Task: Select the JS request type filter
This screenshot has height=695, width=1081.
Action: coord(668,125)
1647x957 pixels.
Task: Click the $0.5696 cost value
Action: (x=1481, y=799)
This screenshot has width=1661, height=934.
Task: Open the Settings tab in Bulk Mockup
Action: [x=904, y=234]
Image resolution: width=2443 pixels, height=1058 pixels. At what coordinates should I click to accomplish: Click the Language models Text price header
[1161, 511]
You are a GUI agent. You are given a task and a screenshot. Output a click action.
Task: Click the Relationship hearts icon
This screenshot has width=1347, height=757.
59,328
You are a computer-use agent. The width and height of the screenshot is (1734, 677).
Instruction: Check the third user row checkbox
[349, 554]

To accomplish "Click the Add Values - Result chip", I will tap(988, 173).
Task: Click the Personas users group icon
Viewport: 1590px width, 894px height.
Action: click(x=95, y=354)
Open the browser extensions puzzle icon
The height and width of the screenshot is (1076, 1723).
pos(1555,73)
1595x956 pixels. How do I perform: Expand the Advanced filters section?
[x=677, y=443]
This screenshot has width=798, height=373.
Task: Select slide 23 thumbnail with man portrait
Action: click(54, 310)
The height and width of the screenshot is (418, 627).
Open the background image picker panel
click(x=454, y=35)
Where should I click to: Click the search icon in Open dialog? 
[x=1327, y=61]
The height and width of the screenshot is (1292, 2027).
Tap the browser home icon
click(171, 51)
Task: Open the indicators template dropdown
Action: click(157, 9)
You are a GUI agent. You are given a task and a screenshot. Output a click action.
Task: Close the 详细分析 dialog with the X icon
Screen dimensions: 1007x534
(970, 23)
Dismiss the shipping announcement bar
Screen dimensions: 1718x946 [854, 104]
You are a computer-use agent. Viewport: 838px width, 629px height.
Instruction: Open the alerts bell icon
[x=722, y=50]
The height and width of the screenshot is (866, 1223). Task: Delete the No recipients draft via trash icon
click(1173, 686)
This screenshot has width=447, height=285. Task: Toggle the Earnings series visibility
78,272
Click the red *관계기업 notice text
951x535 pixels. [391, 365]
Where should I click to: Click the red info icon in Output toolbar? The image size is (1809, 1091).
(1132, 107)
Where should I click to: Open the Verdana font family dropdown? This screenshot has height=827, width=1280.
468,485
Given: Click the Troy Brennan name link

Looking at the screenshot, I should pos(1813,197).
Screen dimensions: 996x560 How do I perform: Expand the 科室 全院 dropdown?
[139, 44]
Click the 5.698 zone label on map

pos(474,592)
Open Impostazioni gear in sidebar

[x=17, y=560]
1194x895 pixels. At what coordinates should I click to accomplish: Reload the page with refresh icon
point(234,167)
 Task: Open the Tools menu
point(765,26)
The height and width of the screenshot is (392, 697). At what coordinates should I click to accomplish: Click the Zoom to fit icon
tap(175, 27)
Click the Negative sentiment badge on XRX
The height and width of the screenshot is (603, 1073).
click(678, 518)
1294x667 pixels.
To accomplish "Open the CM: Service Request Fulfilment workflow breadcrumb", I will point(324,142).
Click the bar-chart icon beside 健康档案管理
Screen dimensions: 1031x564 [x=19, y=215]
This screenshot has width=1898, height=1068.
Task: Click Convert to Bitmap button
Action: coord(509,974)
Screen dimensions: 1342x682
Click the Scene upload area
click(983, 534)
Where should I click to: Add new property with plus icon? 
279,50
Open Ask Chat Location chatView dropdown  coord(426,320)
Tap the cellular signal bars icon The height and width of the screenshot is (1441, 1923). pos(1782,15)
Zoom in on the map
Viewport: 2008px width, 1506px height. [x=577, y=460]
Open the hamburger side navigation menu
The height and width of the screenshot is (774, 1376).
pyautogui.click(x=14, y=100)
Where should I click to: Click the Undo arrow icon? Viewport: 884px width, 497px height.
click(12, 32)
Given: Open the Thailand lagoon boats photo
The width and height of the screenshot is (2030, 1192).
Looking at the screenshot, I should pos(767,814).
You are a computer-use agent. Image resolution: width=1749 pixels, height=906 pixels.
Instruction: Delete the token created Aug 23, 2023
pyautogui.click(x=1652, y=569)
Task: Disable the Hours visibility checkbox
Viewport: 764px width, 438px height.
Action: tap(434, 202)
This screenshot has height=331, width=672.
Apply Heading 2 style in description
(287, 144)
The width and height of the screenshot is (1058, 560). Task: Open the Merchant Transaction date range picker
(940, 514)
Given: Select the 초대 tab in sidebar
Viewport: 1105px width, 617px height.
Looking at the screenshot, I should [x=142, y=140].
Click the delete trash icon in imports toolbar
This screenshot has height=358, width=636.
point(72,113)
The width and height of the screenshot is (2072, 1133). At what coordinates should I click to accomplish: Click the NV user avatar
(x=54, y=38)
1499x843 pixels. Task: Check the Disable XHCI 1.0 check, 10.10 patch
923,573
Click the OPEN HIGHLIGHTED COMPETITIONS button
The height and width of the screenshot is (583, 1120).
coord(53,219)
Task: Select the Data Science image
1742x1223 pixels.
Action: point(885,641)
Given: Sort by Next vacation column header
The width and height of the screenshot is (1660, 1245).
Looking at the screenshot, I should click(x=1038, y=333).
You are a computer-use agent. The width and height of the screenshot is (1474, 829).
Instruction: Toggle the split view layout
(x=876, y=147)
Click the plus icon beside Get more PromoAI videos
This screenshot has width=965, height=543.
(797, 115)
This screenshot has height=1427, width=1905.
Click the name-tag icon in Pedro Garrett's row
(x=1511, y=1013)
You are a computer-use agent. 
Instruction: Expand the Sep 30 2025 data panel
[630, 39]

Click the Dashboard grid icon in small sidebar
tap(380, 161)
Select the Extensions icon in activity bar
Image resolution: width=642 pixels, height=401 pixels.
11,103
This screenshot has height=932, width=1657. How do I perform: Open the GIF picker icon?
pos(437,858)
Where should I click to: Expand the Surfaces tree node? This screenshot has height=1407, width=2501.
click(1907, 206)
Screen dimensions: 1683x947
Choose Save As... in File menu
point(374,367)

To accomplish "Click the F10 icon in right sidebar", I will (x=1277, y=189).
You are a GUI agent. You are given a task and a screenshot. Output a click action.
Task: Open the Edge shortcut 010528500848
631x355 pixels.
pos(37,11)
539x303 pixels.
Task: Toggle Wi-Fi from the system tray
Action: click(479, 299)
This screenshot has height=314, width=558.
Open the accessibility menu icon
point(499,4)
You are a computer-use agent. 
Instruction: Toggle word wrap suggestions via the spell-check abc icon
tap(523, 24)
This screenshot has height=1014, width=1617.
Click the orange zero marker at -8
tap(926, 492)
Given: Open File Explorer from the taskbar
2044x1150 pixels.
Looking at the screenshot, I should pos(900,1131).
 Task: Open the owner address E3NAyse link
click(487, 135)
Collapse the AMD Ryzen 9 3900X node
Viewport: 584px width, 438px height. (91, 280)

= = = =

:: What needs to be done ::
Each line of the entries that contains the word "will" should be listed.

:: Result of this exercise ::
To accomplish "Click the Add Values - Result chip", I will tap(988, 173).
To accomplish "Open the CM: Service Request Fulfilment workflow breadcrumb", I will point(324,142).
To accomplish "Click the F10 icon in right sidebar", I will (x=1277, y=189).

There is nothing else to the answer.